▶ **CHALLENGE**:
Rewrite every one of the lines below, replacing "computer-use agent" with "desktop assistant" and leaving everything else unchanged. Leave the pictures out of your answer.

Data records:
╔══

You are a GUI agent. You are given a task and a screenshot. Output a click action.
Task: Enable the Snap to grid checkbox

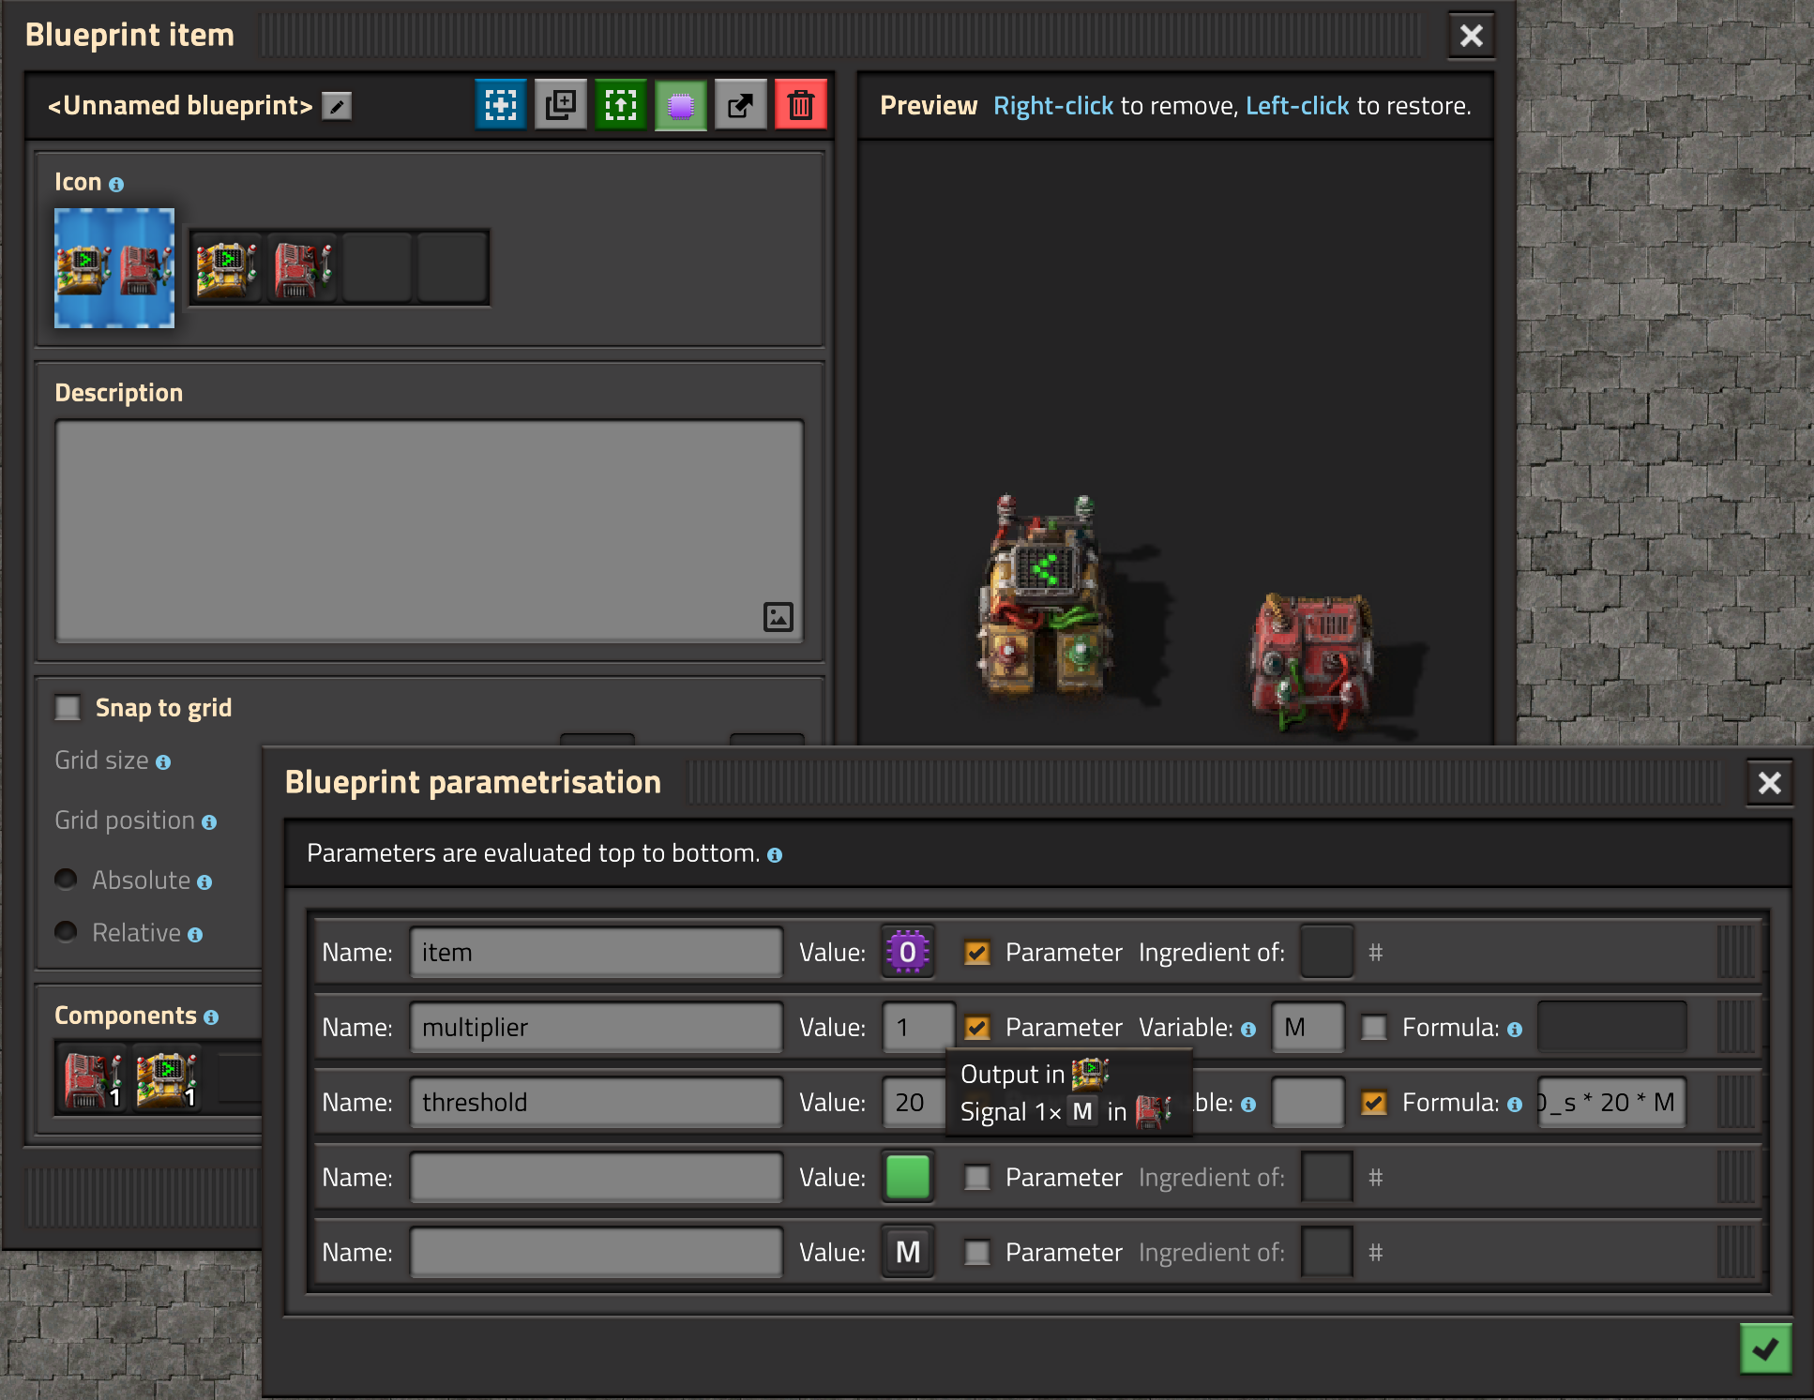(x=68, y=707)
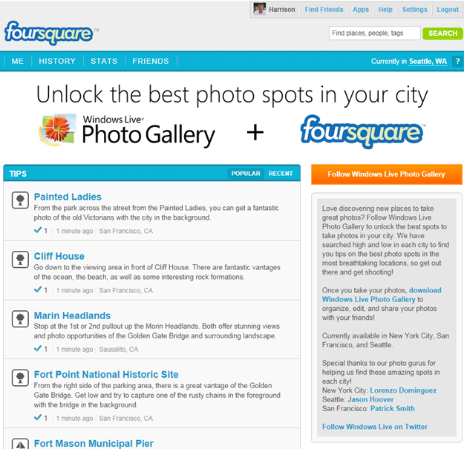Click the Find places, people, tags field
Screen dimensions: 464x449
(x=374, y=33)
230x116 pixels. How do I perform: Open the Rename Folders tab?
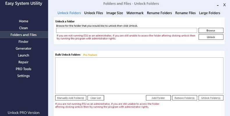tap(159, 13)
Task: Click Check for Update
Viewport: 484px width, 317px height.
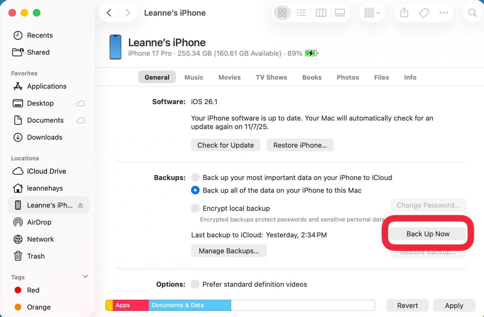Action: 225,145
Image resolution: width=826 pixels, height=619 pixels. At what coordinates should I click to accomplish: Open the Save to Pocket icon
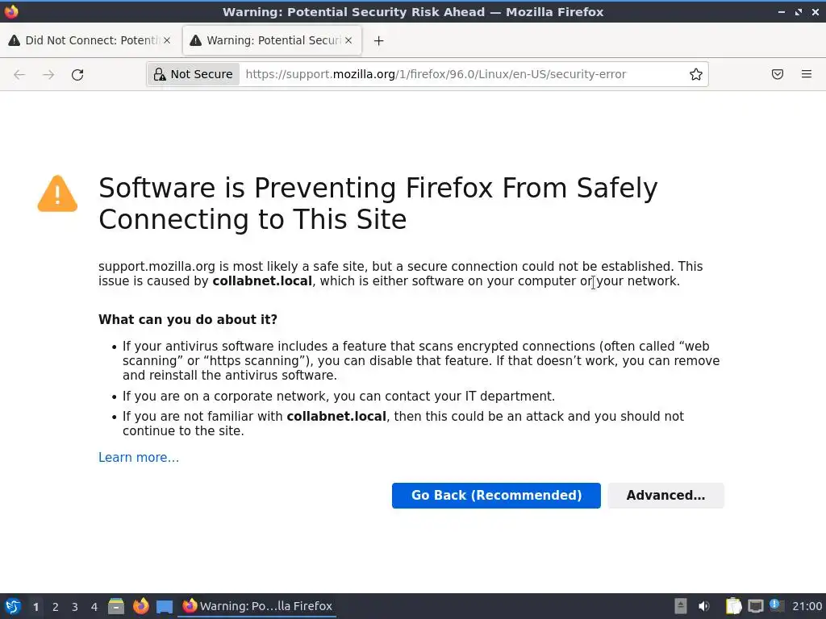(778, 74)
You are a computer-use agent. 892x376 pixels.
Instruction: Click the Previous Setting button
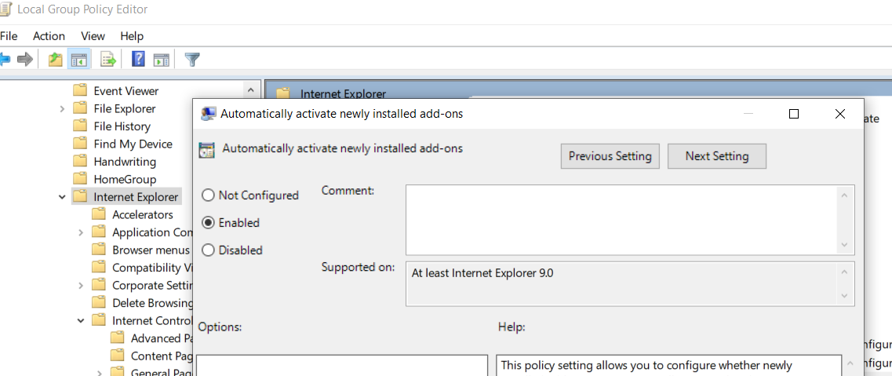(x=610, y=156)
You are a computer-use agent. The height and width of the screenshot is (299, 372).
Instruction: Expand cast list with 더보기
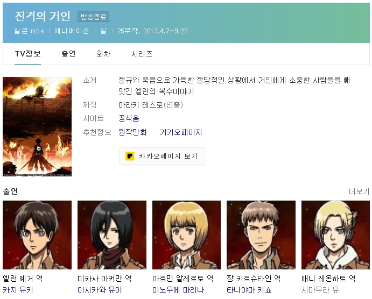[359, 191]
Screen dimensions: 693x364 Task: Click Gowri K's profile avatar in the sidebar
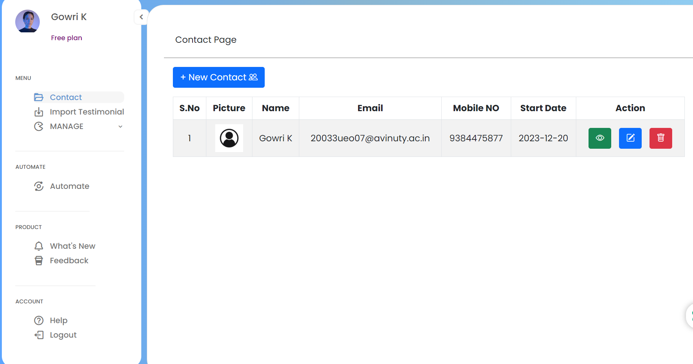coord(28,21)
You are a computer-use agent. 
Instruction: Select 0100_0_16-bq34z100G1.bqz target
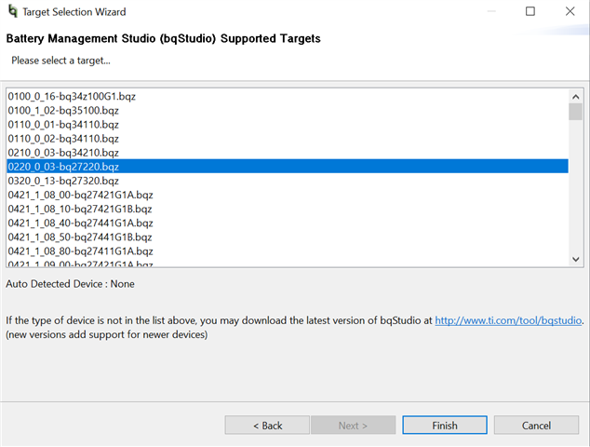tap(73, 96)
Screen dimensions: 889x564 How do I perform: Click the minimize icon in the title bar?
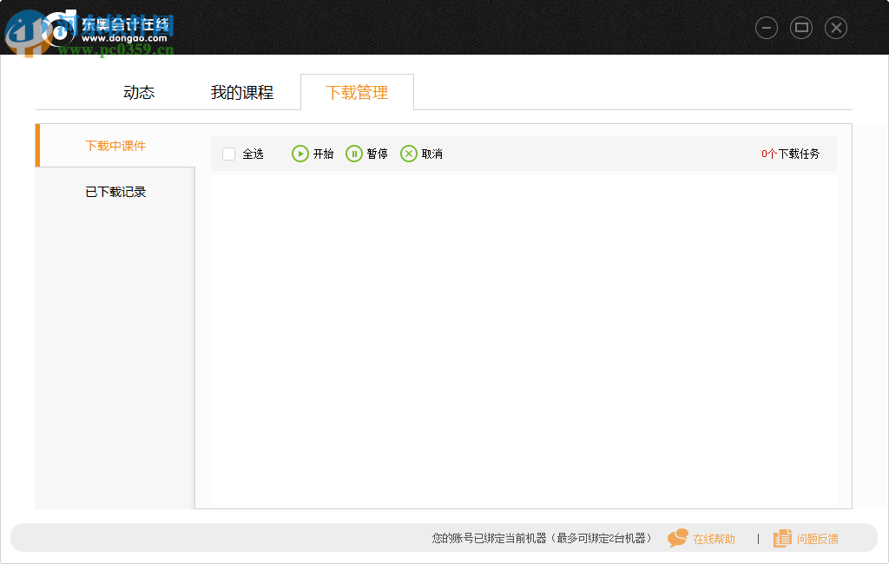(767, 27)
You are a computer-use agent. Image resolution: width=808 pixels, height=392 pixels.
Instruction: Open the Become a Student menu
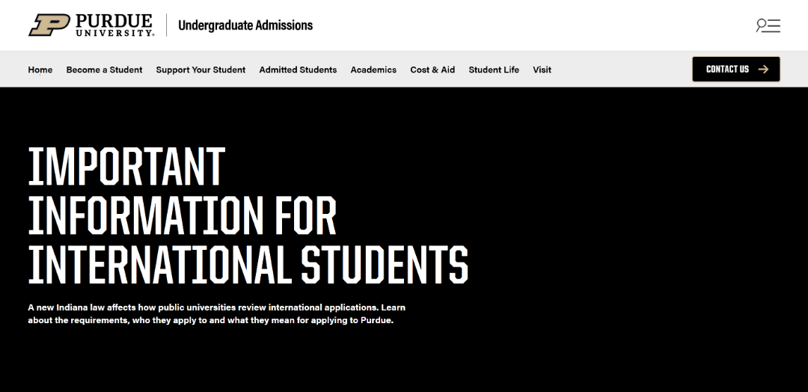pyautogui.click(x=104, y=70)
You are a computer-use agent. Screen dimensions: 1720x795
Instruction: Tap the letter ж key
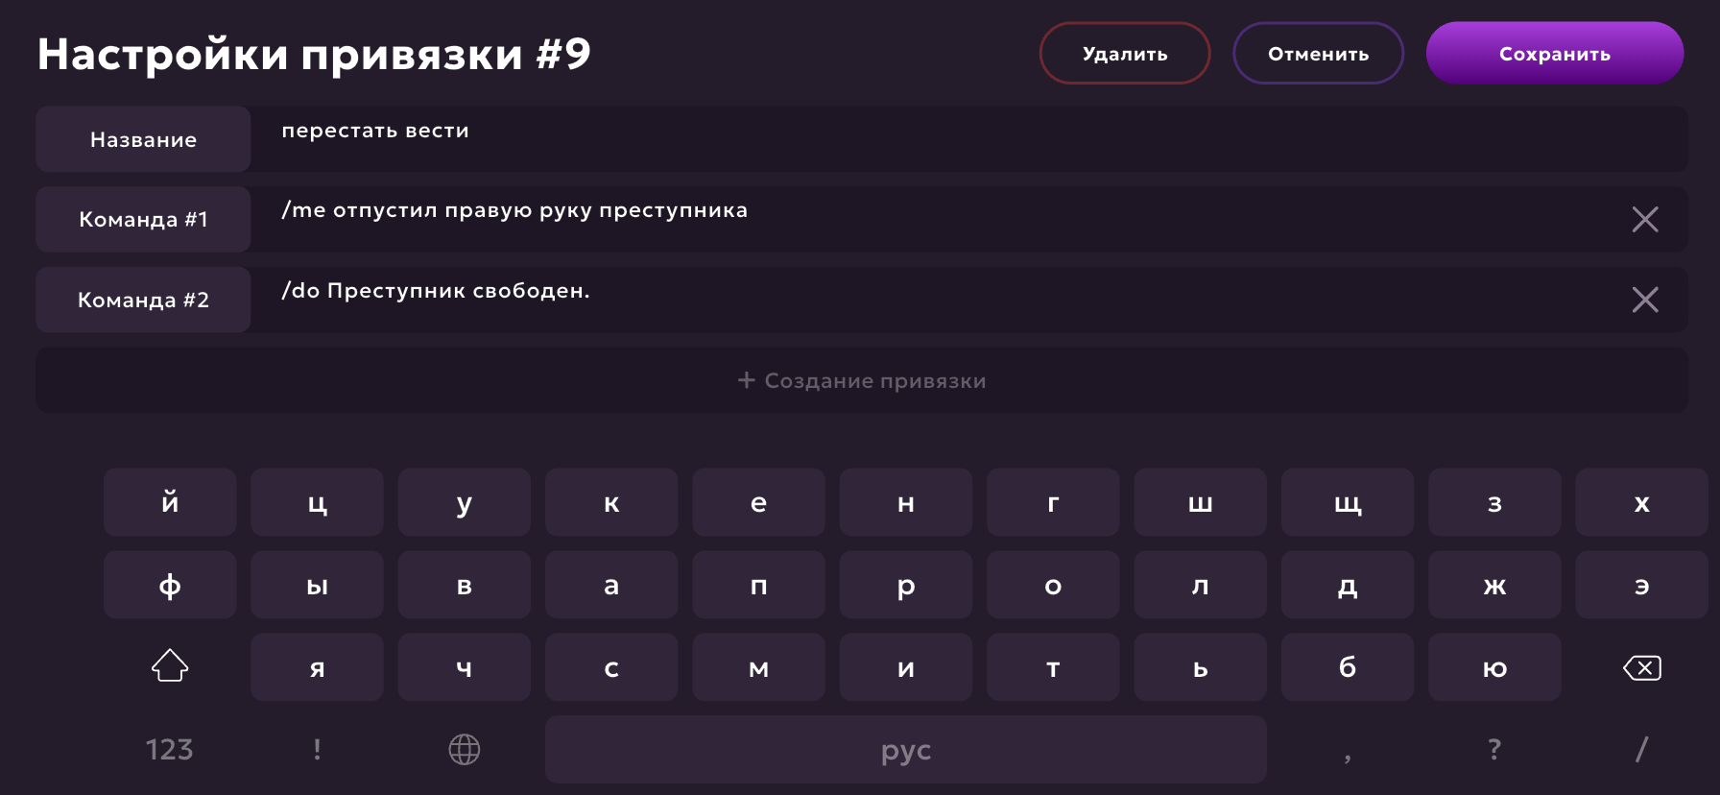[x=1494, y=585]
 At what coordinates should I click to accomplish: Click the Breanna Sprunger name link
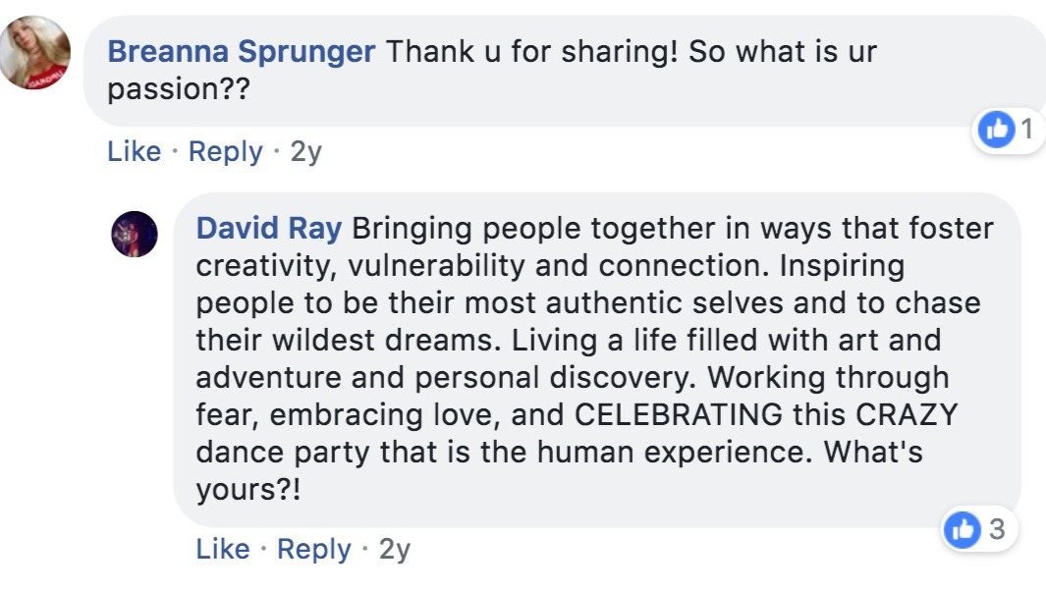click(x=241, y=51)
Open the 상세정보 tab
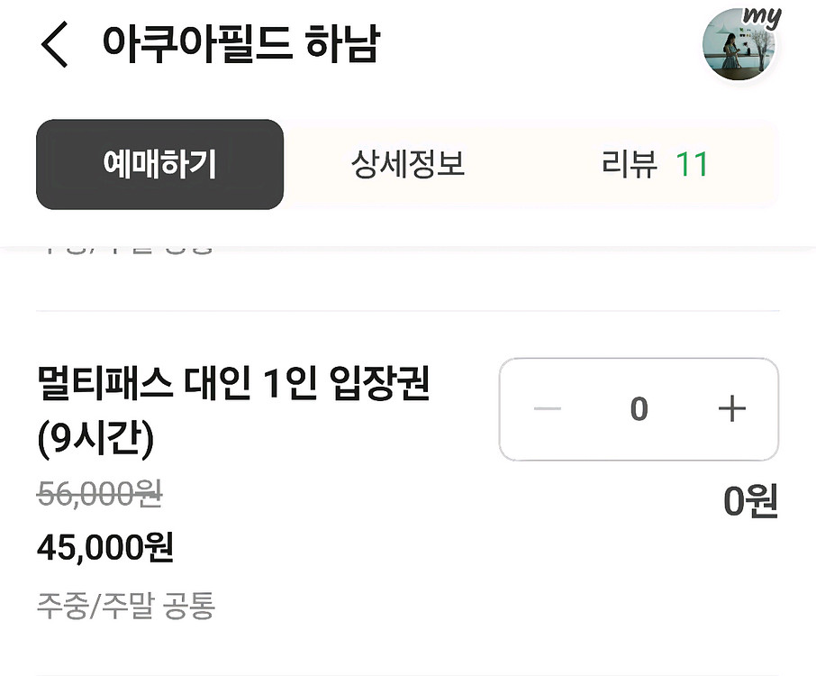Viewport: 816px width, 676px height. [407, 164]
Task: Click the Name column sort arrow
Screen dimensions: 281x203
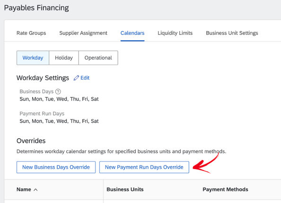Action: coord(35,190)
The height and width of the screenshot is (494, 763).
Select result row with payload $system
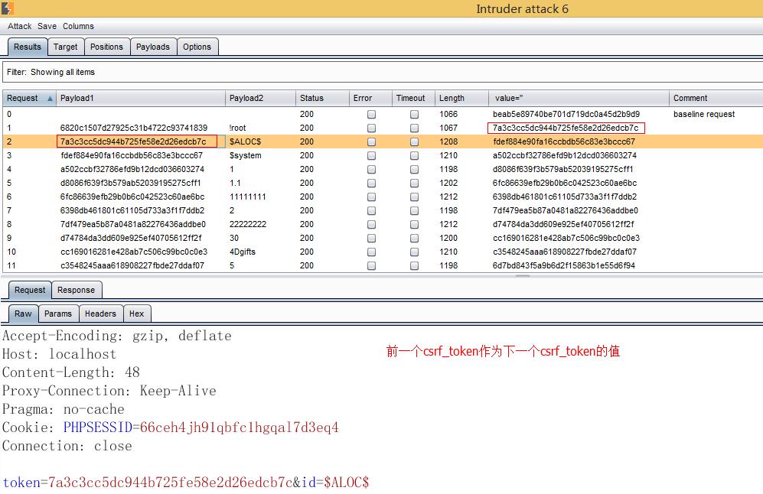245,155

╚══

▶ **REPLY**:
You are a GUI agent. You are given a task and a screenshot. Output a click action.
Task: Enable the Snap to grid checkbox

(x=68, y=707)
Click the Find places, people, tags field
Screen dimensions: 464x449
(x=374, y=33)
230x116 pixels. How do I perform: Open the Rename Folders tab?
tap(159, 13)
Task: Click Check for Update
Viewport: 484px width, 317px height.
Action: 225,145
Image resolution: width=826 pixels, height=619 pixels. At what coordinates should I click to accomplish: Open the Save to Pocket icon
(778, 74)
You are a desktop assistant. 892x376 pixels.
Instruction: Click the Previous Setting button
(x=610, y=156)
You are a desktop assistant. The height and width of the screenshot is (299, 372).
Instruction: Expand cast list with 더보기
[359, 191]
Screen dimensions: 693x364 Task: Click Gowri K's profile avatar in the sidebar
coord(28,21)
You are a desktop assistant. 
Instruction: Select 0100_0_16-bq34z100G1.bqz target
tap(73, 96)
Screen dimensions: 889x564 How do I perform: Click the minimize icon in the title bar?
(767, 27)
You are a desktop assistant. Image resolution: width=808 pixels, height=392 pixels.
Instruction: Open the Become a Student menu
pyautogui.click(x=104, y=70)
You are a desktop assistant. Screen dimensions: 1720x795
Instruction: Tap the letter ж key
[x=1494, y=585]
 At what coordinates should I click to accomplish: Click the Breanna Sprunger name link
click(x=241, y=51)
Open the 상세정보 tab
Viewport: 816px width, 676px height. [407, 164]
Task: Click the Name column sort arrow
Screen dimensions: 281x203
Action: coord(35,190)
The height and width of the screenshot is (494, 763).
Select result row with payload $system
245,155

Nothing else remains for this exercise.